Dr. Edson is a marine meteorologist who studies the interaction between the ocean and atmosphere to improve marine weather forecasts. He received his PhD in meteorology from the Pennsylvania State University in 1989. He spent 14 years at WHOI as a scientist (1991-2004) and 13 years at the University of Connecticut as Professor and Head of Marine Sciences (2005-2018). He is perhaps best known for his ability to make difficult measurements of turbulent exchange at sea from ships, catamarans, buoys, and spars in field experiments such as TOGA-COARE, MBL, GASEX, CBLAST, CLIMODE, DYNAMO, SPURS and NISKINE. He has also been actively involved in ocean observing systems such as the Martha’s Vineyard Coastal Observatory (MVCO), its Air-Sea Interaction Tower (ASIT) and sensor packages for the Ocean Observing Initiative (OOI) and Tropical Pacific Observing System (TPOS). These investigations have led to the development of new measurement techniques, instrumentation, and parameterizations including the widely used COARE algorithm and, most recently, the X-Spar.

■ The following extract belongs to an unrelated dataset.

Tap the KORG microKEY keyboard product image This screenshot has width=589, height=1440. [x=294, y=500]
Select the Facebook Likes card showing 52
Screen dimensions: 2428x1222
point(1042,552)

He returned to AOP&E as a Senior Scientist in 2018 to continue his research and rejoin the growing group of experts in air-sea interaction at WHOI. Most recently, he took over as lead PI of the Program Management Office of NSF’s Ocean Observatories Initiative (OOI). Dr. Edson became a fellow of the American Meteorological Society (AMS) in January 2020.